WOMEN BEHIND CANADIAN TV: HOLLY DALE

Holly Dale has been able to find incredible success directing over the years, but even she had a hard time getting that first chance to direct TV drama.

Holly Dale (Photo IMDB)

Thankfully, more and more female directors are getting their shot to prove themselves in the TV industry. It is becoming easier for women to get that first foot in the door, but that certainly hasn’t always been the case. Holly Dale has been able to find incredible success directing over the years, but even she had a hard time getting that first chance to direct TV drama.

While Dale has been recognized as Best Director by the Director’s Guild of Canada on three separate occasions for her work on Flashpoint, Being Erica and Mary Kills People, she recently recalled how the industry was not always open to hiring women. In our interview as part of our Women Behind Canadian TV series, Dale says that it was through her work on documentaries that she was able to break in and begin directing an impressive list of shows that include Dexter, The Americans, X-Files, Chicago Fire, Chicago PD and Law & Order:SVU.

Dale is currently working as a producing director on the first season of The CW’s Batwoman. While she has had an impressive amount of success working in the U.S., Dale tells us that she always loves coming home to work on some of Canada’s best TV series. In fact, she recently spent time in Montreal directing several episodes of the upcoming CTV drama Transplant, and she shares why it’s so rewarding to be with a show from the very start.

This interview has been edited and condensed.

The TV Junkies: You’ve been a successful director for a while, but can you share a little bit about how you first got into the business? How did you get that first foot in the door?
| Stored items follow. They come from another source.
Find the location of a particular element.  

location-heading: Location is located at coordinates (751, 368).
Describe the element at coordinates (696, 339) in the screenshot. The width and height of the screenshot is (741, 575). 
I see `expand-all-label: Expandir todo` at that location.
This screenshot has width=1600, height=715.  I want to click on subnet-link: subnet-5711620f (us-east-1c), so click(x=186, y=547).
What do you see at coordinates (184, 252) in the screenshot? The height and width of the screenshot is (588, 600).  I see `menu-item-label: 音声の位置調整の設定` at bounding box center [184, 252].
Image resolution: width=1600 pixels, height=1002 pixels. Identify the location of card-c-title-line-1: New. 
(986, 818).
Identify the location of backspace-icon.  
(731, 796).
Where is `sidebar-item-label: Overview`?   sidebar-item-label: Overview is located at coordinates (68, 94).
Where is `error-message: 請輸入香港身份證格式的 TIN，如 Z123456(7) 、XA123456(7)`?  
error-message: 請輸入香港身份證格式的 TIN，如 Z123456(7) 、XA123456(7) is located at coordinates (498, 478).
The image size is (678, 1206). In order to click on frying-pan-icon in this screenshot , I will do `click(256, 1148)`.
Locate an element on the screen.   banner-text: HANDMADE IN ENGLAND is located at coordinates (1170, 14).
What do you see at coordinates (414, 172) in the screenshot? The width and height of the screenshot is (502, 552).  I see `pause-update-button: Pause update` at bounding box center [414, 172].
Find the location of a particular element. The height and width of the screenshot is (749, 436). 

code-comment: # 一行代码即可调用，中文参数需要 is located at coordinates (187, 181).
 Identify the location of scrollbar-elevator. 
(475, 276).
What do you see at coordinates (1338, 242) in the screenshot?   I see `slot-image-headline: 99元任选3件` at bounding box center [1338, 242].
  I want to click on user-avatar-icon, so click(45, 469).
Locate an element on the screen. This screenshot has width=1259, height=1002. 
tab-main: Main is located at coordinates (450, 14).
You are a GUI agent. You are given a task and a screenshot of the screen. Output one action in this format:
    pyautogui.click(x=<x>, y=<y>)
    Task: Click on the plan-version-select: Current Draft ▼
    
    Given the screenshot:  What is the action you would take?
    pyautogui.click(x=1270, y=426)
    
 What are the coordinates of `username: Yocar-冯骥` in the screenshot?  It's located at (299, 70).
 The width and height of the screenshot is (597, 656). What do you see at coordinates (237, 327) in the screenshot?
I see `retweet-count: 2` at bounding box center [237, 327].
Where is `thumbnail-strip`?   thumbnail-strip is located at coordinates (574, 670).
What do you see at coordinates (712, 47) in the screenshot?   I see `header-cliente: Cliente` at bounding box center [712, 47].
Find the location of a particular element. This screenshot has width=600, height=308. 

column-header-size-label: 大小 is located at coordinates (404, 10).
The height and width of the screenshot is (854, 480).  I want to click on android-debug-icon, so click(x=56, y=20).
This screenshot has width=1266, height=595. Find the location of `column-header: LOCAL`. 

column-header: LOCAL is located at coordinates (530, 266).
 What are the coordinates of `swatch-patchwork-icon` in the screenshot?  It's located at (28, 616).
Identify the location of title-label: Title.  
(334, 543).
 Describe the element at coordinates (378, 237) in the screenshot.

Holly Dale: I’m a couple of generations back, in terms of my career, and a generation after Helen Shaver, who I really admire. I just think she’s a champion. But I started out making documentaries because at that time, women were ghettoized into them. If you wanted to make shows, then you could do those because women weren’t even doing children’s television yet in this country. I always wanted to make dramas, but it turns out that documentaries were a really great training ground for me.